I have survey data, where participants where asked to choose two times between yes and no
For this example let's say (although I am note quite sure if this is a good example).
- Choice1: Do you want to take to be acknowledge by your coworkers?
- Choice2: Do you want to be responsible if something goes wrong?
So now we found considerable differences in the amount of yes and no to the two questions.
pacman::p_load(tidyverse)
# MRE Data
> df
Choice2
Choice1 No Yes
No 6 1
Yes 22 6
# dput
structure(c(6L, 22L, 1L, 6L), .Dim = c(2L, 2L), .Dimnames = list(
Choice1 = c("No", "Yes"), Choice2 = c("No", "Yes")), class = "table")
I am interested if these diferences are significant. So if e.g. substantially more
participants chose yes for Choice1 then for Choice2.
I thought I could analyze this with a $\chi^2$ Test?
However due to the small sample (and the small expected cell count) I got a warning, from chisq.test
, so instead I conducted a Fisher's exact test.
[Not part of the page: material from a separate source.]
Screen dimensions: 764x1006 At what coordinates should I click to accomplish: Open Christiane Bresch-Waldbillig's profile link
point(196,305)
# ChiĀ² Test of Independence
chi <- chisq.test(df)
chi
# Exepected Cell Count
chi$expected
# Due to small expected cell count and Warning: Chi-squared approximation may be incorrect
# Instead conduct a fisher exact test
fisher.test(df)
Fisher's Exact Test for Count Data
data: df
p-value = 1
alternative hypothesis: true odds ratio is not equal to 1
95 percent confidence interval:
0.1437625 87.6035655
sample estimates:
odds ratio
1.615585
What strikes me about the result is a p value of 1.
Looking at the proportions for Choice 1 80% voted no, for Choice 2 20%.
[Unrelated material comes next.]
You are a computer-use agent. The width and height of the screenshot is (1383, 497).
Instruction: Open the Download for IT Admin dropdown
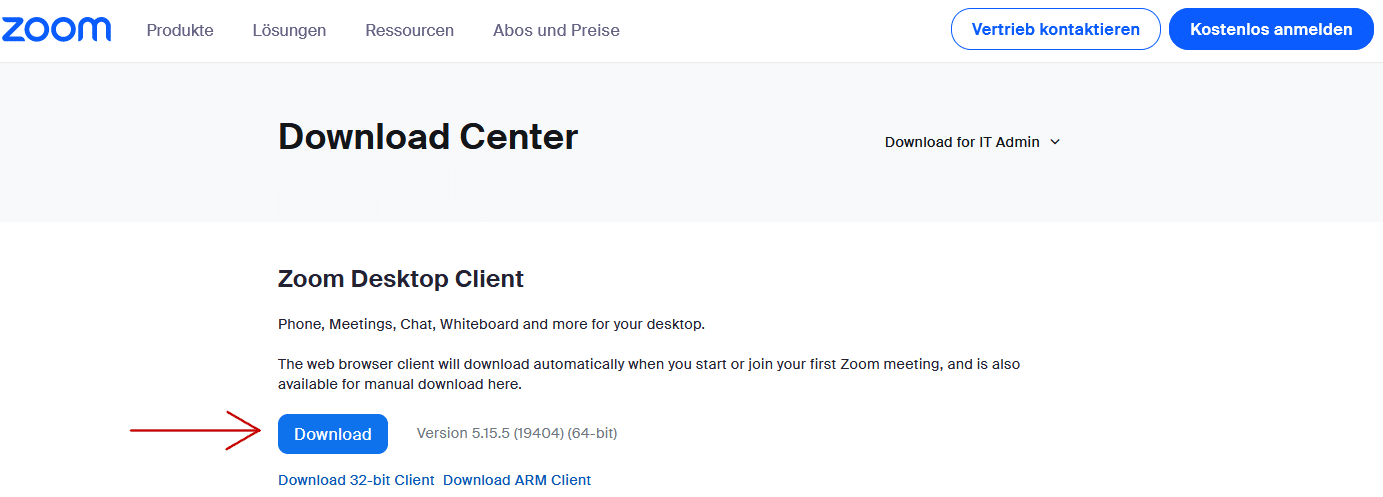point(972,142)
This appears to be reasonable differences.
# Print proportions
df %>%
rbind("Prop" =(prop.table(df) %>% colSums() *100)) %>%
cbind("Prop" = c((prop.table(df) %>% rowSums() *100),100))
# Choice 1: No = 80%, Choice 2: No = 20% how is p = 1
No Yes Prop
No 6 1 20
Yes 22 6 80
Prop 80 20 100
No I am wondering if I am even using the right test? I know that the $\chi^2$ is a test of independence. So the H1 would be that Choice1 and Choice2 are dependent. However I am rather interested in knowing if the propotions between Choice1 and Choice2 are meaningful different.
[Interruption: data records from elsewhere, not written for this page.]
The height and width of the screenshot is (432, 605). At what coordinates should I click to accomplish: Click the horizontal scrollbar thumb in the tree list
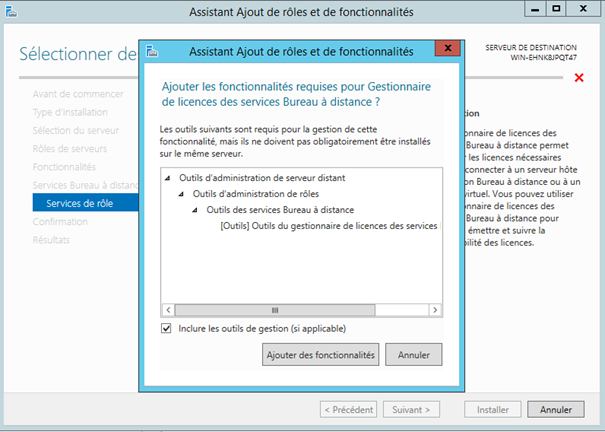(x=274, y=311)
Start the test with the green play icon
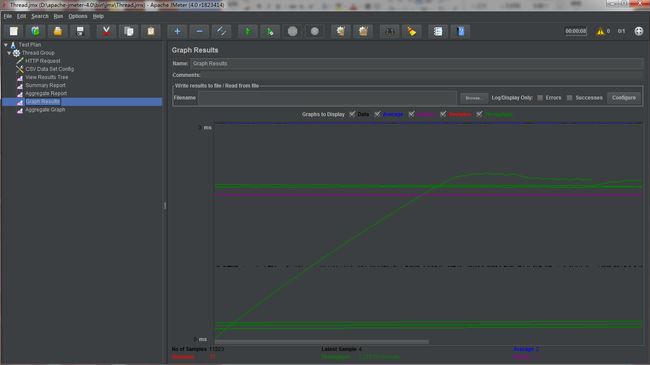 tap(247, 32)
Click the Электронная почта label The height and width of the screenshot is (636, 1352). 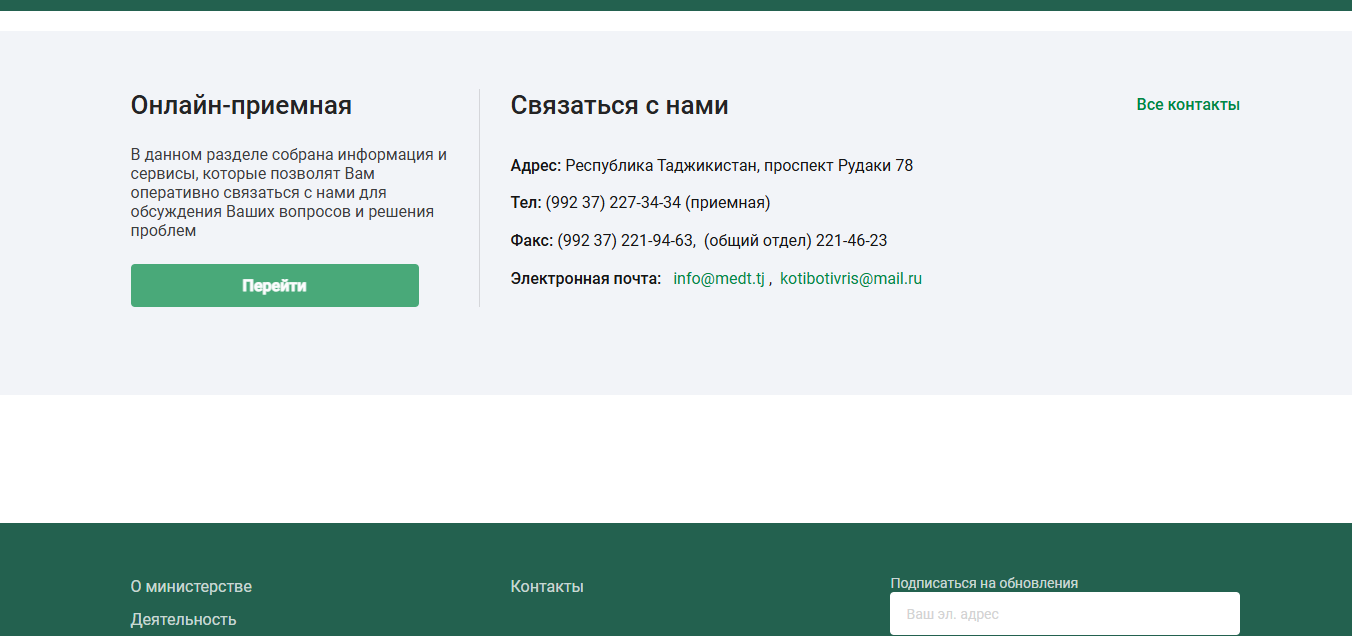point(585,279)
And how does it come that I get a p = 1
Edit Created the differ Variable
> df
# A tibble: 35 x 3
Choice1 Choice2 differ
<fct> <fct> <dbl>
1 Yes No 1
2 Yes No 1
3 Yes No 1
4 No No 0
5 No No 0
6 Yes No 1
7 Yes Yes 0
8 Yes No 1
9 Yes Yes 0
10 Yes No 1
# ... with 25 more rows
> df %>% dput()
structure(list(Choice1 = structure(c(2L, 2L, 2L, 1L, 1L, 2L,
2L, 2L, 2L, 2L, 2L, 2L, 2L, 2L, 1L, 2L, 2L, 2L, 2L, 2L, 1L, 2L,
2L, 1L, 2L, 2L, 2L, 2L, 2L, 1L, 2L, 2L, 1L, 2L, 2L), .Label = c("No",
"Yes"), class = "factor"), Choice2 = structure(c(1L, 1L, 1L,
1L, 1L, 1L, 2L, 1L, 2L, 1L, 1L, 1L, 1L, 2L, 1L, 1L, 2L, 1L, 1L,
1L, 2L, 1L, 2L, 1L, 1L, 1L, 1L, 1L, 1L, 1L, 1L, 1L, 1L, 1L, 2L
), .Label = c("No", "Yes"), class = "factor"), differ = c(1,
1, 1, 0, 0, 1, 0, 1, 0, 1, 1, 1, 1, 0, 0, 1, 0, 1, 1, 1, 1, 1,
0, 0, 1, 1, 1, 1, 1, 0, 1, 1, 0, 1, 0)), class = c("tbl_df",
"tbl", "data.frame"), row.names = c(NA, -35L))
Solution Edit:
In addition to the provided answer, I would like to point attention to the very helpful question that @Scortchi linked in the comments (see here). The answer provided by Gung really improved my understanding and helped me navigate. The correct test for my question would be either the binominal test (as mentioned in the accepted answer) or the McNemmar $\chi^2$ test. Please refer to the link for more details on the reasoning behind.
Best Answer
You have set up your data to test independence. If you want to compare the proportions you need the rows labelled with the choices and the columns with the responses. However if this is the same people measured twice then only people whose responses differ are informative so you need just those two numbers and then do a binomial test.